The men's shot put was a track and field athletics event held as part of the athletics at the 1912 Summer Olympics programme. The competition was held on Wednesday, July 10, 1912. Twenty-two shot putters from 14 nations competed. NOCs could enter up to 12 athletes. The event was won by Pat McDonald of the United States, the nation's fifth consecutive victory in the men's shot put. The American team swept the top three places, the third time in five Games (1900, 1904). Ralph Rose took silver, 9 centimetres shy of a third gold medal; he became the first man to win three medals of any color (through the 2016 Games, matched only by Parry O'Brien).

==Background==

This was the fifth appearance of the event, which is one of 12 athletics events to have been held at every Summer Olympics. Two-time Olympic champion Ralph Rose returned after competing in 1904 and 1908; other 1908 competitors that returned in 1912 were Michalis Dorizas of Greece, Charles Lagarde and André Tison of France, and Elmer Niklander of Finland. Rose had been dominant from 1904 through 1910, but countryman Pat McDonald had beaten him in the AAU championships in 1911 and 1912. The Olympic competition was expected to be a match between the two, with everyone else vying for third.

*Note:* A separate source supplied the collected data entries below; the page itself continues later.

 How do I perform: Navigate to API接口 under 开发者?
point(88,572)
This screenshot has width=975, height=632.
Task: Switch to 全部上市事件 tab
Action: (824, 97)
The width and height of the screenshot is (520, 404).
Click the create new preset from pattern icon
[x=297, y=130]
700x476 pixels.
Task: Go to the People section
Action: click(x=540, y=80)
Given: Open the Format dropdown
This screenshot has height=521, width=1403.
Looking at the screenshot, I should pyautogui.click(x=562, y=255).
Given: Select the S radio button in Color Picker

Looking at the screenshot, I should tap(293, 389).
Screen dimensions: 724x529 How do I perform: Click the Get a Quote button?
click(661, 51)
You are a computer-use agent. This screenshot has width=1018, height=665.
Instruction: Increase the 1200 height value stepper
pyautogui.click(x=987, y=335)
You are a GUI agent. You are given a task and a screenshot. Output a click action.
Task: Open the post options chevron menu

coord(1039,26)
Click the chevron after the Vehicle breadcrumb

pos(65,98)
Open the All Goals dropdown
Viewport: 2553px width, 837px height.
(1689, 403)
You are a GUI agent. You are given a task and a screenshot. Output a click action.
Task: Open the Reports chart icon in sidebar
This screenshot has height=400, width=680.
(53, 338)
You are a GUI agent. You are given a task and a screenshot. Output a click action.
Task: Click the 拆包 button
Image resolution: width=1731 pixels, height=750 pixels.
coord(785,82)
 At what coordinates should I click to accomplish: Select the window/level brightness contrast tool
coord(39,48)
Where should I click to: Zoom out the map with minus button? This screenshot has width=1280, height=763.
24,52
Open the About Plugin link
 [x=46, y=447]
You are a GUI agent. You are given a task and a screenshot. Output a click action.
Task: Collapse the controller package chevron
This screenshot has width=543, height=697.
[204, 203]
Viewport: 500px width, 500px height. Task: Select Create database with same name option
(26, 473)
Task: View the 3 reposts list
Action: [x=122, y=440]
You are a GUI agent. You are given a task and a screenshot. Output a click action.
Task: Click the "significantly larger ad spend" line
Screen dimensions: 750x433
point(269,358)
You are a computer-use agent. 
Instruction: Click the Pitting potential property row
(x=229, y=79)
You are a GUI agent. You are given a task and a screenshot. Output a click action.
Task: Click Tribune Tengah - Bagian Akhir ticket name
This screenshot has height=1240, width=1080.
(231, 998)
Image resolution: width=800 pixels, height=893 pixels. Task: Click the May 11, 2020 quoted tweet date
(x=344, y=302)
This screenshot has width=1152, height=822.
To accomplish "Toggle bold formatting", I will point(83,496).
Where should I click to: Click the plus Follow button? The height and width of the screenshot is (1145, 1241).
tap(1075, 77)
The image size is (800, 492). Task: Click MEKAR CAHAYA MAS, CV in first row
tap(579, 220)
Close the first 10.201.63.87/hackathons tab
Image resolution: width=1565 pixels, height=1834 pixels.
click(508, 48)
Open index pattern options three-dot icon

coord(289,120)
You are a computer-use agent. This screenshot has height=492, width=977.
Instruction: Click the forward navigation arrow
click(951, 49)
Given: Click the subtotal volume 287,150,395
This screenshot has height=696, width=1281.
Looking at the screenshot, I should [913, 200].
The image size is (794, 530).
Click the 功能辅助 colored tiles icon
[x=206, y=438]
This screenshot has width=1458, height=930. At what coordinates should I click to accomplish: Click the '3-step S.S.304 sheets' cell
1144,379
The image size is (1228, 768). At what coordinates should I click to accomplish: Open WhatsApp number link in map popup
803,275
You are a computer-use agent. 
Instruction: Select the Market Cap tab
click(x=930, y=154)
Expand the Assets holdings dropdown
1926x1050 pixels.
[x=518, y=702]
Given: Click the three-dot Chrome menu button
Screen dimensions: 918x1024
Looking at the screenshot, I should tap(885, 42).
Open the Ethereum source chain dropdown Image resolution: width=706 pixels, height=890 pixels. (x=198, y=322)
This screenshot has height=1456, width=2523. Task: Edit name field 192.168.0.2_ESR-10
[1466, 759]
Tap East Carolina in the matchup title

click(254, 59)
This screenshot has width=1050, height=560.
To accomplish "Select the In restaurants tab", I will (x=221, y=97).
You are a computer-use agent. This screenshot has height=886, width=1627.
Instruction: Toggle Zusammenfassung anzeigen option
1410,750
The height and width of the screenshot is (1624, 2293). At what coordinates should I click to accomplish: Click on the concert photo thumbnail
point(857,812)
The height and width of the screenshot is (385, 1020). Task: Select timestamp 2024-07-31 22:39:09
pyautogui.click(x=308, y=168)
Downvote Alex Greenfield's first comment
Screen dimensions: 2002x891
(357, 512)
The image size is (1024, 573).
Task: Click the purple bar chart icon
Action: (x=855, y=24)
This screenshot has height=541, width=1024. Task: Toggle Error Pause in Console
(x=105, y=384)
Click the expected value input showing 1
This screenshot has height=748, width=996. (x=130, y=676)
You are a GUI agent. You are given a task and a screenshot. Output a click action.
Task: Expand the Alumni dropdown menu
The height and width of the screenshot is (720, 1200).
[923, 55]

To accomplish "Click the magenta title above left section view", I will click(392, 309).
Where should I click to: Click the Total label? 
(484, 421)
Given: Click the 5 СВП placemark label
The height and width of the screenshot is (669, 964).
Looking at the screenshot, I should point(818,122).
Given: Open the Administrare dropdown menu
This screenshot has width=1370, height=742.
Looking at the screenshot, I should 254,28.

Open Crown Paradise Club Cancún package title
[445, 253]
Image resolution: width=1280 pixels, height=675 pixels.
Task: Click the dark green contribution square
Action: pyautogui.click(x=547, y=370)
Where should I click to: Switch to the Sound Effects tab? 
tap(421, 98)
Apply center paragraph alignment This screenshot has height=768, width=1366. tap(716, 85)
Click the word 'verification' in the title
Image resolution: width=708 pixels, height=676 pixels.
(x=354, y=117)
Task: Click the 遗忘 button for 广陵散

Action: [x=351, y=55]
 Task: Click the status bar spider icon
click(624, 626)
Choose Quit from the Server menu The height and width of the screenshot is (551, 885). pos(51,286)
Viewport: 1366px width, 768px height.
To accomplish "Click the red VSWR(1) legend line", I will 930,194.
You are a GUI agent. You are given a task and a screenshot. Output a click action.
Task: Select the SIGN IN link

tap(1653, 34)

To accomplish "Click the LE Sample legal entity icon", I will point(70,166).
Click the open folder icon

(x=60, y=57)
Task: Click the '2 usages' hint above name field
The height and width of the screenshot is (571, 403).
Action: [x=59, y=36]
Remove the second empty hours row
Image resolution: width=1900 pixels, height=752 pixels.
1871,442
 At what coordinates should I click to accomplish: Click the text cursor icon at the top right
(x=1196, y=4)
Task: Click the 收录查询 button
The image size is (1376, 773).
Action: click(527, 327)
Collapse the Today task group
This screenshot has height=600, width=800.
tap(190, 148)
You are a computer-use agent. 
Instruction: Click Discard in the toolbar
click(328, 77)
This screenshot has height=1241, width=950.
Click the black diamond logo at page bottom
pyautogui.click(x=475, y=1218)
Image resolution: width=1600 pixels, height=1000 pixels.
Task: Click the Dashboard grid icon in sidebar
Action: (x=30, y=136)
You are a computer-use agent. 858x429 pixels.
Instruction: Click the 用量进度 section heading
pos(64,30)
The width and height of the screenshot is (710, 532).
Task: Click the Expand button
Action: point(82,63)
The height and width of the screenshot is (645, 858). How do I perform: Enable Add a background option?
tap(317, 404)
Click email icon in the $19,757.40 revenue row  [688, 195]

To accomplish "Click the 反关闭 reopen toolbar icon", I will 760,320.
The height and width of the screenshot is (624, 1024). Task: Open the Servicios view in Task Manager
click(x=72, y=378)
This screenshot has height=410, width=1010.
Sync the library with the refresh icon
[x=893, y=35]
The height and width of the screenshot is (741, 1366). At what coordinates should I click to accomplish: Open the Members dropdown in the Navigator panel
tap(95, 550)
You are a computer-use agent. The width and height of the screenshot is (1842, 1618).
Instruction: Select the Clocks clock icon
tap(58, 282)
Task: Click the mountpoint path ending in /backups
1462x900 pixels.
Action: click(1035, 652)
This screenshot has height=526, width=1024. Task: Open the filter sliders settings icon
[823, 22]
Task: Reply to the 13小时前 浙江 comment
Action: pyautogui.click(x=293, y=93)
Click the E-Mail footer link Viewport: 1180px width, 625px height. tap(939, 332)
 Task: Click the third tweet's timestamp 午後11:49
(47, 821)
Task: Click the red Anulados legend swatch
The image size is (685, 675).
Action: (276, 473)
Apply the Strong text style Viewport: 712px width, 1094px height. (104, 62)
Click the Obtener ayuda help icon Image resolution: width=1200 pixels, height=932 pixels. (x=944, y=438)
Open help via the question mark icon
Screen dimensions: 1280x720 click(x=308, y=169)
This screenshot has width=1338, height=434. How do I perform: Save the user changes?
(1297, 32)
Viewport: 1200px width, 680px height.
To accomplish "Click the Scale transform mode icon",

Austria, Bohemia, Italy, Luxembourg, Russia, and Turkey made their debut in the men's shot put. Greece and the United States each appeared for the fifth time, having competed in all Olympic shot put competitions to date.

==Competition format==

The competition continued to use the two-round format used in 1900 and 1908, with results carrying over between rounds. Each athlete received three throws in the qualifying round. The top three men advanced to the final, where they received an additional three throws. The best result, qualifying or final, counted.

==Records==

These were the standing world and Olympic records (in metres) prior to the 1912 Summer Olympics.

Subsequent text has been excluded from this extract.